Après réception du décompte, le locataire peut demander à consulter les pièces justificatives (factures, décomptes de syndic). Le bailleur doit les mettre à disposition dans un délai raisonnable.

En cas de désaccord

  1. Le locataire adresse ses observations par écrit au bailleur
  2. Il peut demander une consultation des pièces justificatives
  3. En cas de litige persistant, le juge de paix du lieu du bien est compétent

Le certificat PEB et les charges énergétiques

Le certificat de Performance Énergétique du Bâtiment (PEB) est une information précontractuelle obligatoire. Il doit être communiqué au locataire avant la signature du bail et lors de la publication de l'annonce.

En Wallonie, depuis novembre 2023, le PEB a une incidence directe sur le droit à indexation du loyer : les logements classés D, E, F ou G subissent des limitations d'indexation pour inciter les bailleurs à rénover.

Lorsque l'immeuble dispose de compteurs individuels, chaque locataire est facturé sur sa propre consommation. En cas de compteur collectif, la répartition se fait généralement au prorata de la surface habitable ou selon les quotités de copropriété.

FAQ

Le bailleur peut-il adapter les provisions en cours de bail ?

Oui. Si les charges réelles augmentent significativement (hausse du prix de l'énergie, travaux importants), le bailleur peut proposer d'augmenter les provisions, à condition de le justifier. Le locataire peut contester cette adaptation devant le juge de paix.

Les frais de syndic peuvent-ils être mis en charges ?

Non. Les honoraires du syndic de copropriété constituent une charge de propriété non récupérable sur le locataire. Seules les charges d'exploitation que le syndic gère (eau, chauffage collectif, entretien) peuvent être répercutées.

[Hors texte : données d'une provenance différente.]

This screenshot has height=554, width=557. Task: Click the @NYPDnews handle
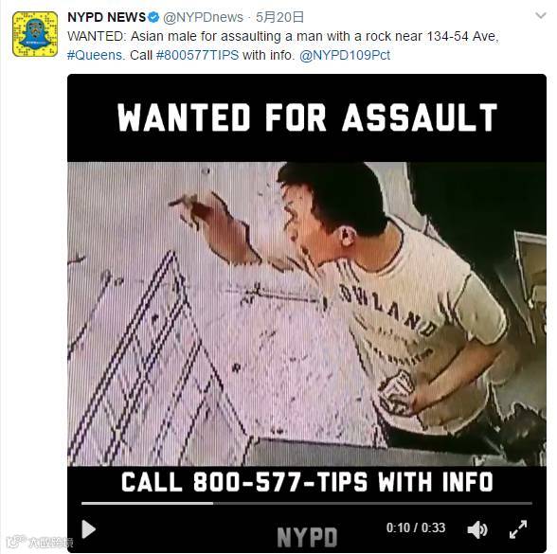(x=203, y=17)
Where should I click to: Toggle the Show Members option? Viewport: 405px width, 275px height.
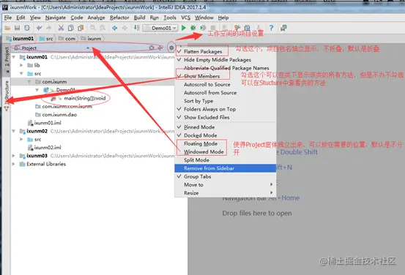click(202, 76)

Que faire si le bailleur ne fournit pas de décompte annuel ?

Adressez une mise en demeure par courrier recommandé. Si le bailleur ne réagit pas, saisissez le juge de paix. L'absence de décompte peut contraindre le bailleur à restituer les provisions perçues, sans pouvoir justifier les dépenses.

Les charges peuvent-elles être indexées comme le loyer ?

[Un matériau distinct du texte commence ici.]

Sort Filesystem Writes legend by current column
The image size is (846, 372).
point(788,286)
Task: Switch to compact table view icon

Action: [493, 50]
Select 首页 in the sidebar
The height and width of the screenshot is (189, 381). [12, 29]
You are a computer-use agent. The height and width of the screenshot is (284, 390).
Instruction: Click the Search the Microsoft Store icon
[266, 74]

Non. Les charges locatives ne sont pas indexées. Elles doivent toujours refléter les dépenses réelles. Seul le loyer net peut faire l'objet d'une indexation annuelle selon l'indice santé.

Conclusion

La gestion des charges locatives en Belgique repose sur un principe clair : les charges répercutées sur le locataire doivent correspondre à des dépenses réelles, listées dans les arrêtés régionaux. Un décompte annuel transparent, appuyé par les pièces justificatives, protège aussi bien le bailleur que le locataire et prévient la grande majorité des litiges.